Items from a data source
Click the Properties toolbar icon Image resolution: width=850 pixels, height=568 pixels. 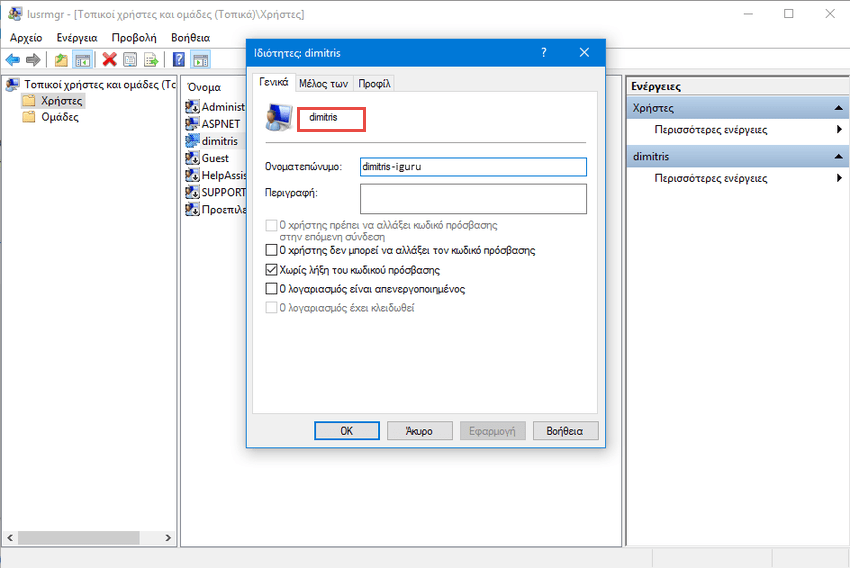pyautogui.click(x=129, y=60)
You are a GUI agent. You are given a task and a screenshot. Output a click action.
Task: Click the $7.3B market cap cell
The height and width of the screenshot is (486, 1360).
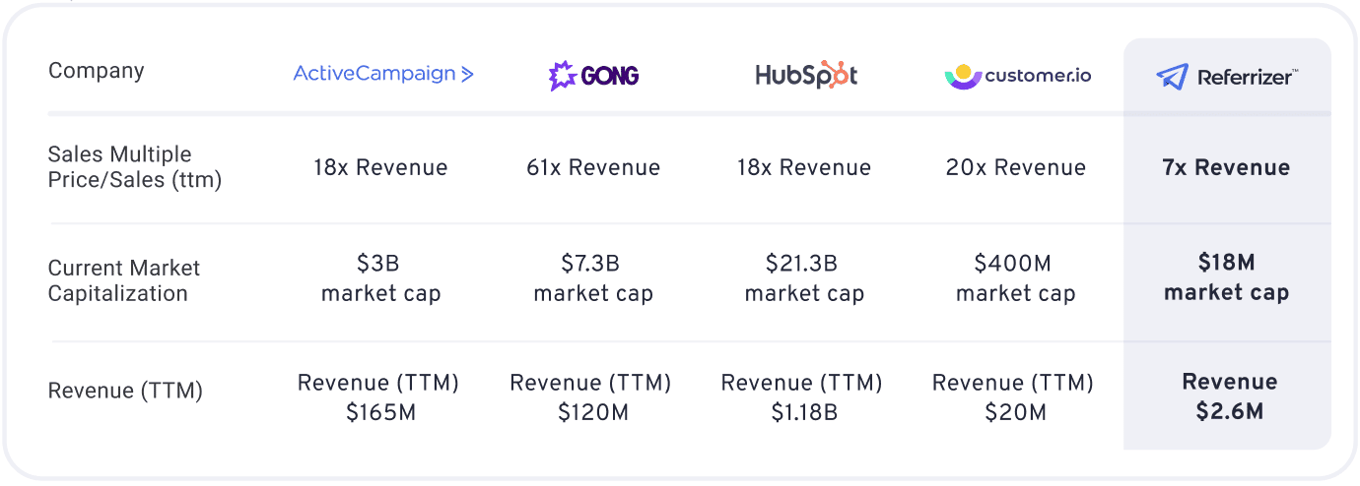click(x=593, y=278)
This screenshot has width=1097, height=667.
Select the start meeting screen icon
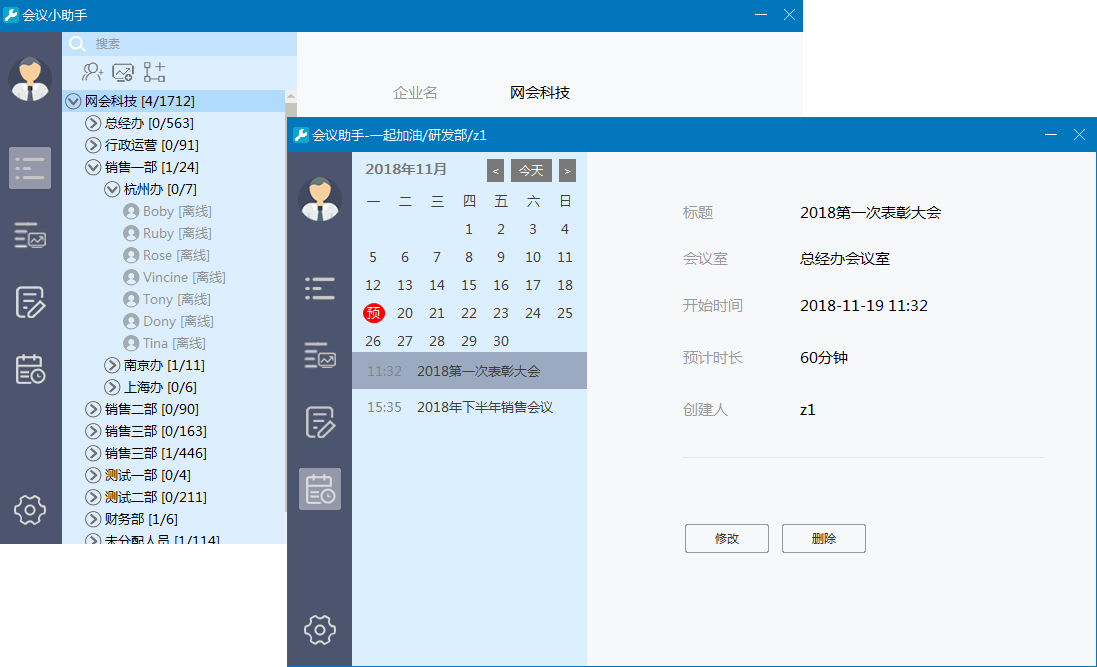(x=123, y=72)
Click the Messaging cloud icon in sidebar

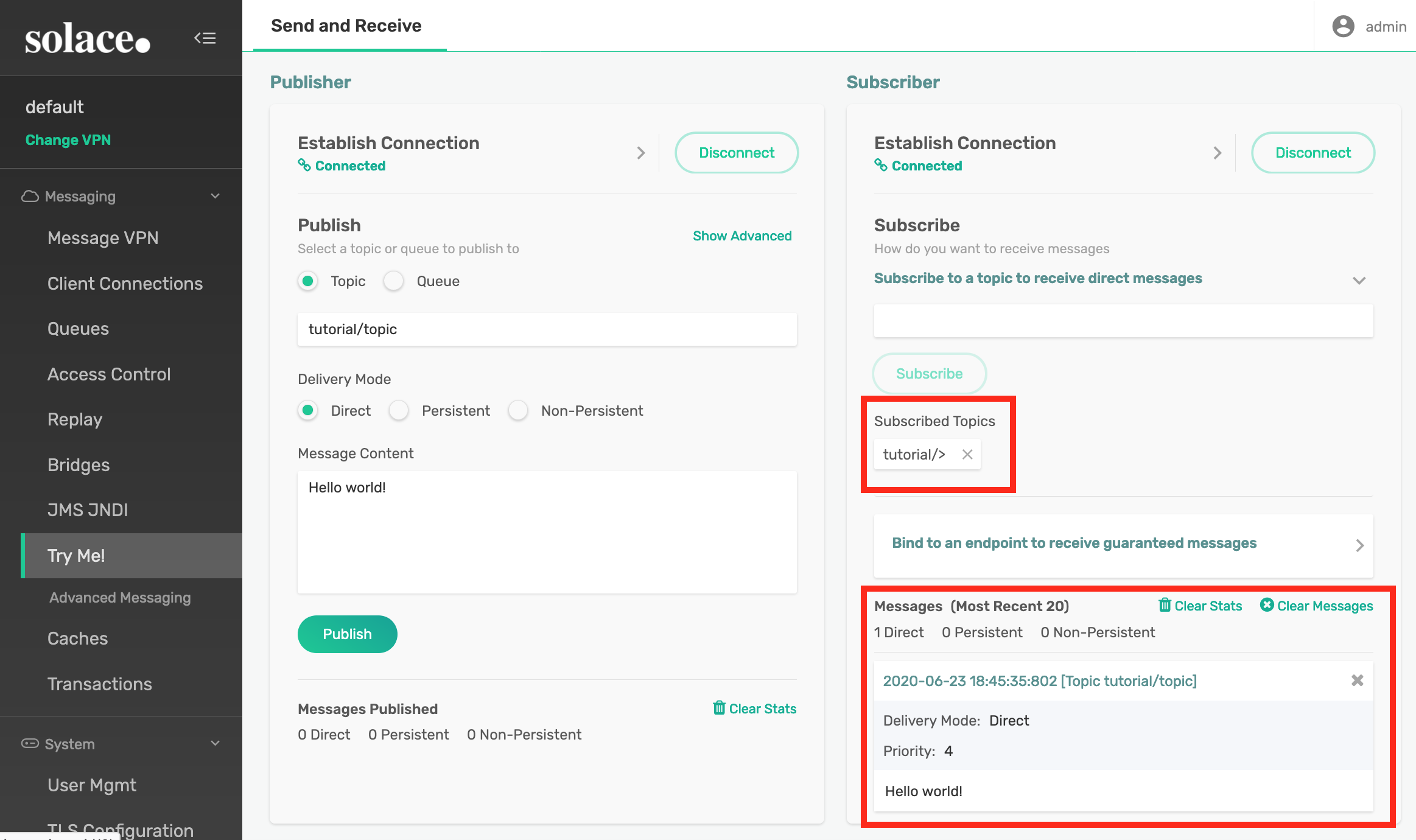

# GOAL
Turn the stretch of rows above, from the line containing "You are a GUI" through the end of the rows, into a numbered list without blank lines. Leave the pictures out of your answer.

# FINISHED ANSWER
1. You are a GUI agent. You are given a task and a screenshot. Output a click action.
2. Task: Click the $7.3B market cap cell
3. The height and width of the screenshot is (486, 1360).
4. click(x=593, y=278)
5. This screenshot has width=1097, height=667.
6. Select the start meeting screen icon
7. (x=123, y=72)
8. Click the Messaging cloud icon in sidebar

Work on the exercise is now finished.